» **PROBLEM DESCRIPTION**:
Write the data out again, word for word.
[[ INPUT MATERIAL open ]]
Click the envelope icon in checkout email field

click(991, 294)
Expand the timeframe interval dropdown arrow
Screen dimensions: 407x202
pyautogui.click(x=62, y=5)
[[ INPUT MATERIAL closed ]]
» **EXERCISE RESPONSE**:
Click the envelope icon in checkout email field

click(991, 294)
Expand the timeframe interval dropdown arrow
Screen dimensions: 407x202
pyautogui.click(x=62, y=5)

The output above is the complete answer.